** Opening Given data block **

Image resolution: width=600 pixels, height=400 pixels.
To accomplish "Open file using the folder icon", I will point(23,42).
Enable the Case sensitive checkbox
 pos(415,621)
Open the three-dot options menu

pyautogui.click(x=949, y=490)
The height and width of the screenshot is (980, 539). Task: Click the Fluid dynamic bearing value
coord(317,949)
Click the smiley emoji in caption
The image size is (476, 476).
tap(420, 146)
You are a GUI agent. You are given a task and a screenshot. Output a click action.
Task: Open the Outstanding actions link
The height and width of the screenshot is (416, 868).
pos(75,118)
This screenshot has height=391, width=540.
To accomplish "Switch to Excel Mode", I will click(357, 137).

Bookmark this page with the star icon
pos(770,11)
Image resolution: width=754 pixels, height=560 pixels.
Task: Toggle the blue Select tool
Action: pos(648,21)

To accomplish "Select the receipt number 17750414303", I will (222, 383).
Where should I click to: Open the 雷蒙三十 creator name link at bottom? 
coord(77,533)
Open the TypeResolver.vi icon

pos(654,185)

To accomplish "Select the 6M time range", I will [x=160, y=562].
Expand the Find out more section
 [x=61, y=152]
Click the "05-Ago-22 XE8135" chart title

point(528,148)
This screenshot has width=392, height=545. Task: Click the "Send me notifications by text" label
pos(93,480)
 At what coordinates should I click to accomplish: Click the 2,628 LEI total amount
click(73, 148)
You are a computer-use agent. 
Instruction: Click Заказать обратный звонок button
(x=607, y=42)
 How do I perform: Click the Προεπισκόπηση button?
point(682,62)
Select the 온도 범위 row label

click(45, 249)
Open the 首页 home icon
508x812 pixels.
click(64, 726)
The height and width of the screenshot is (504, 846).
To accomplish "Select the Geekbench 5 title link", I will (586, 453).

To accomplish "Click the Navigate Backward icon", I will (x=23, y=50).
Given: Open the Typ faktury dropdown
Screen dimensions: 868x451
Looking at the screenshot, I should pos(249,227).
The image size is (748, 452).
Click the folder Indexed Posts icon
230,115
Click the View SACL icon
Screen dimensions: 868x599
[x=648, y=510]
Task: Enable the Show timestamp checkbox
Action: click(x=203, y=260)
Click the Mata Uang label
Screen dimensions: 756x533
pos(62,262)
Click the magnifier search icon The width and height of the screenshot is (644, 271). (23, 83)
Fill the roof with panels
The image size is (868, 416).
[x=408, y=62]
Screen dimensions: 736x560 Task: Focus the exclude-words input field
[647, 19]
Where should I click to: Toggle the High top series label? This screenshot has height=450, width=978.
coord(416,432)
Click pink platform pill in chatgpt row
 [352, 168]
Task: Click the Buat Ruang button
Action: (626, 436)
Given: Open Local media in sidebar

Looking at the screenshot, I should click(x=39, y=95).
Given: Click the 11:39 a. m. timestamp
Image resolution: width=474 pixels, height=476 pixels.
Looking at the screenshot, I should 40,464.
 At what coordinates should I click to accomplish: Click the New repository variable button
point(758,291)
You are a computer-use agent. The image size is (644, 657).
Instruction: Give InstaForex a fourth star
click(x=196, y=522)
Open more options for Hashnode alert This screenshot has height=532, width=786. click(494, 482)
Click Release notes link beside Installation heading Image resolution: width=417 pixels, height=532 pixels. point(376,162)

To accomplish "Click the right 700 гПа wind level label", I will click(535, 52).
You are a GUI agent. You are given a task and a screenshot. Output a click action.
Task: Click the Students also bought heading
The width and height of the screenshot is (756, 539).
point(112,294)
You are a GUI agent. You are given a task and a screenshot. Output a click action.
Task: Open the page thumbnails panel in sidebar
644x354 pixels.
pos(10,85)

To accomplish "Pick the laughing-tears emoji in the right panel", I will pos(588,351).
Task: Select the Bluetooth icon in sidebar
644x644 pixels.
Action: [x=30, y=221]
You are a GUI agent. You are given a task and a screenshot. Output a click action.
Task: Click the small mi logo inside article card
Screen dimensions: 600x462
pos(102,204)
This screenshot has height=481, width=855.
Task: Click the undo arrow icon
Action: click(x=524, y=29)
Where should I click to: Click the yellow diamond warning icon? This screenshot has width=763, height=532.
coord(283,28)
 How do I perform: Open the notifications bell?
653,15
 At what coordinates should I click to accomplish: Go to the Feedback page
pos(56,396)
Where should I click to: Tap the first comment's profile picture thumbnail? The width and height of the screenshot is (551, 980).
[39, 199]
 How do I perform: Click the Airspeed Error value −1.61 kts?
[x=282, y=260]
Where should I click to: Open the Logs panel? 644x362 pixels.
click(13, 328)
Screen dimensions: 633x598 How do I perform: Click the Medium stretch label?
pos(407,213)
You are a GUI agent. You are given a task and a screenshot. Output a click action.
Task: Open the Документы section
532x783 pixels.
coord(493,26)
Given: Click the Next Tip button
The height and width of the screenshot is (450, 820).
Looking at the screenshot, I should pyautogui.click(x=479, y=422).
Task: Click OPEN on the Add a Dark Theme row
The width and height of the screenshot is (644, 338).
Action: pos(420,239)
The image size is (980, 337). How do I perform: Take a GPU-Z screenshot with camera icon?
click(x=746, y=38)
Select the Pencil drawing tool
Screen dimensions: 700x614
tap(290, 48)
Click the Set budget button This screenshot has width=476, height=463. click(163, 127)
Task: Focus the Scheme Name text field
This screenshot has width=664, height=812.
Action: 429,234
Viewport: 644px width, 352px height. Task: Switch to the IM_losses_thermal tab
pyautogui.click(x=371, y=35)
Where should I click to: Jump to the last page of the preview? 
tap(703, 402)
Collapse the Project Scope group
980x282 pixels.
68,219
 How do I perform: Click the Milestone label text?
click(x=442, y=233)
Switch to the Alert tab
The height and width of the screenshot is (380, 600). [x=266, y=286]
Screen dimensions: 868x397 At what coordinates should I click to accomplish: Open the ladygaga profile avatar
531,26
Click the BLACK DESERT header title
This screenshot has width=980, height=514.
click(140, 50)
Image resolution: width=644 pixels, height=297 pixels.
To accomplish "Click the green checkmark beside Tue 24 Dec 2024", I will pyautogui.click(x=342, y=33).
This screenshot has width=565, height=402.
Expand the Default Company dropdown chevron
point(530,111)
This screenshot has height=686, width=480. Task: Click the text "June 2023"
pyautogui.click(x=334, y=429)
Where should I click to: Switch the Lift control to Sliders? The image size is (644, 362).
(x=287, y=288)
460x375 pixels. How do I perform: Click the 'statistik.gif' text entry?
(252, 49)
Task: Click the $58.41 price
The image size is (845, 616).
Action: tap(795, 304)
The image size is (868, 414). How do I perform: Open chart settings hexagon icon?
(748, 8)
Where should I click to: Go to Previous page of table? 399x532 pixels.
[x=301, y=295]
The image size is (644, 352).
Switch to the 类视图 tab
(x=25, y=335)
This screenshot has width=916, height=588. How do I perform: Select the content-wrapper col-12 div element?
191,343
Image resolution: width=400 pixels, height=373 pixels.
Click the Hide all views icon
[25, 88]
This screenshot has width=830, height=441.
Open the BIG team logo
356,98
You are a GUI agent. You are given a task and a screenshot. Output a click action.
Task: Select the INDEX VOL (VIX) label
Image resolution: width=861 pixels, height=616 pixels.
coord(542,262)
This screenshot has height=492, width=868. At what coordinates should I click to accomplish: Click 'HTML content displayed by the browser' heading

** Closing Given data block **

#### Prompt:
Once more, write out the entries exactly as they were written.

#### Exercise solution:
Image resolution: width=600 pixels, height=400 pixels.
To accomplish "Open file using the folder icon", I will point(23,42).
Enable the Case sensitive checkbox
 pos(415,621)
Open the three-dot options menu

pyautogui.click(x=949, y=490)
The height and width of the screenshot is (980, 539). Task: Click the Fluid dynamic bearing value
coord(317,949)
Click the smiley emoji in caption
The image size is (476, 476).
tap(420, 146)
You are a GUI agent. You are given a task and a screenshot. Output a click action.
Task: Open the Outstanding actions link
The height and width of the screenshot is (416, 868).
pos(75,118)
This screenshot has height=391, width=540.
To accomplish "Switch to Excel Mode", I will click(357, 137).

Bookmark this page with the star icon
pos(770,11)
Image resolution: width=754 pixels, height=560 pixels.
Task: Toggle the blue Select tool
Action: pos(648,21)

To accomplish "Select the receipt number 17750414303", I will (222, 383).
Where should I click to: Open the 雷蒙三十 creator name link at bottom? 
coord(77,533)
Open the TypeResolver.vi icon

pos(654,185)

To accomplish "Select the 6M time range", I will [x=160, y=562].
Expand the Find out more section
 [x=61, y=152]
Click the "05-Ago-22 XE8135" chart title

point(528,148)
This screenshot has width=392, height=545. Task: Click the "Send me notifications by text" label
pos(93,480)
 At what coordinates should I click to accomplish: Click the 2,628 LEI total amount
click(73, 148)
You are a computer-use agent. 
Instruction: Click Заказать обратный звонок button
(x=607, y=42)
 How do I perform: Click the Προεπισκόπηση button?
point(682,62)
Select the 온도 범위 row label

click(45, 249)
Open the 首页 home icon
508x812 pixels.
click(64, 726)
The height and width of the screenshot is (504, 846).
To accomplish "Select the Geekbench 5 title link", I will (586, 453).

To accomplish "Click the Navigate Backward icon", I will (x=23, y=50).
Given: Open the Typ faktury dropdown
Screen dimensions: 868x451
Looking at the screenshot, I should pos(249,227).
The image size is (748, 452).
Click the folder Indexed Posts icon
230,115
Click the View SACL icon
Screen dimensions: 868x599
[x=648, y=510]
Task: Enable the Show timestamp checkbox
Action: click(x=203, y=260)
Click the Mata Uang label
Screen dimensions: 756x533
pos(62,262)
Click the magnifier search icon The width and height of the screenshot is (644, 271). (23, 83)
Fill the roof with panels
The image size is (868, 416).
[x=408, y=62]
Screen dimensions: 736x560 Task: Focus the exclude-words input field
[647, 19]
Where should I click to: Toggle the High top series label? This screenshot has height=450, width=978.
coord(416,432)
Click pink platform pill in chatgpt row
 [352, 168]
Task: Click the Buat Ruang button
Action: (626, 436)
Given: Open Local media in sidebar

Looking at the screenshot, I should click(x=39, y=95).
Given: Click the 11:39 a. m. timestamp
Image resolution: width=474 pixels, height=476 pixels.
Looking at the screenshot, I should 40,464.
 At what coordinates should I click to accomplish: Click the New repository variable button
point(758,291)
You are a computer-use agent. The image size is (644, 657).
Instruction: Give InstaForex a fourth star
click(x=196, y=522)
Open more options for Hashnode alert This screenshot has height=532, width=786. click(494, 482)
Click Release notes link beside Installation heading Image resolution: width=417 pixels, height=532 pixels. point(376,162)

To accomplish "Click the right 700 гПа wind level label", I will click(535, 52).
You are a GUI agent. You are given a task and a screenshot. Output a click action.
Task: Click the Students also bought heading
The width and height of the screenshot is (756, 539).
point(112,294)
You are a GUI agent. You are given a task and a screenshot. Output a click action.
Task: Open the page thumbnails panel in sidebar
644x354 pixels.
pos(10,85)

To accomplish "Pick the laughing-tears emoji in the right panel", I will pos(588,351).
Task: Select the Bluetooth icon in sidebar
644x644 pixels.
Action: [x=30, y=221]
You are a GUI agent. You are given a task and a screenshot. Output a click action.
Task: Click the small mi logo inside article card
Screen dimensions: 600x462
pos(102,204)
This screenshot has height=481, width=855.
Task: Click the undo arrow icon
Action: click(x=524, y=29)
Where should I click to: Click the yellow diamond warning icon? This screenshot has width=763, height=532.
coord(283,28)
 How do I perform: Open the notifications bell?
653,15
 At what coordinates should I click to accomplish: Go to the Feedback page
pos(56,396)
Where should I click to: Tap the first comment's profile picture thumbnail? The width and height of the screenshot is (551, 980).
[39, 199]
 How do I perform: Click the Airspeed Error value −1.61 kts?
[x=282, y=260]
Where should I click to: Open the Logs panel? 644x362 pixels.
click(13, 328)
Screen dimensions: 633x598 How do I perform: Click the Medium stretch label?
pos(407,213)
You are a GUI agent. You are given a task and a screenshot. Output a click action.
Task: Open the Документы section
532x783 pixels.
coord(493,26)
Given: Click the Next Tip button
The height and width of the screenshot is (450, 820).
Looking at the screenshot, I should pyautogui.click(x=479, y=422).
Task: Click OPEN on the Add a Dark Theme row
The width and height of the screenshot is (644, 338).
Action: pos(420,239)
The image size is (980, 337). How do I perform: Take a GPU-Z screenshot with camera icon?
click(x=746, y=38)
Select the Pencil drawing tool
Screen dimensions: 700x614
tap(290, 48)
Click the Set budget button This screenshot has width=476, height=463. click(163, 127)
Task: Focus the Scheme Name text field
This screenshot has width=664, height=812.
Action: 429,234
Viewport: 644px width, 352px height. Task: Switch to the IM_losses_thermal tab
pyautogui.click(x=371, y=35)
Where should I click to: Jump to the last page of the preview? 
tap(703, 402)
Collapse the Project Scope group
980x282 pixels.
68,219
 How do I perform: Click the Milestone label text?
click(x=442, y=233)
Switch to the Alert tab
The height and width of the screenshot is (380, 600). [x=266, y=286]
Screen dimensions: 868x397 At what coordinates should I click to accomplish: Open the ladygaga profile avatar
531,26
Click the BLACK DESERT header title
This screenshot has width=980, height=514.
click(140, 50)
Image resolution: width=644 pixels, height=297 pixels.
To accomplish "Click the green checkmark beside Tue 24 Dec 2024", I will pyautogui.click(x=342, y=33).
This screenshot has width=565, height=402.
Expand the Default Company dropdown chevron
point(530,111)
This screenshot has height=686, width=480. Task: Click the text "June 2023"
pyautogui.click(x=334, y=429)
Where should I click to: Switch the Lift control to Sliders? The image size is (644, 362).
(x=287, y=288)
460x375 pixels. How do I perform: Click the 'statistik.gif' text entry?
(252, 49)
Task: Click the $58.41 price
The image size is (845, 616).
Action: tap(795, 304)
The image size is (868, 414). How do I perform: Open chart settings hexagon icon?
(748, 8)
Where should I click to: Go to Previous page of table? 399x532 pixels.
[x=301, y=295]
The image size is (644, 352).
Switch to the 类视图 tab
(x=25, y=335)
This screenshot has width=916, height=588. How do I perform: Select the content-wrapper col-12 div element?
191,343
Image resolution: width=400 pixels, height=373 pixels.
Click the Hide all views icon
[25, 88]
This screenshot has width=830, height=441.
Open the BIG team logo
356,98
You are a GUI agent. You are given a task and a screenshot. Output a click action.
Task: Select the INDEX VOL (VIX) label
Image resolution: width=861 pixels, height=616 pixels.
coord(542,262)
This screenshot has height=492, width=868. At what coordinates should I click to accomplish: Click 'HTML content displayed by the browser' heading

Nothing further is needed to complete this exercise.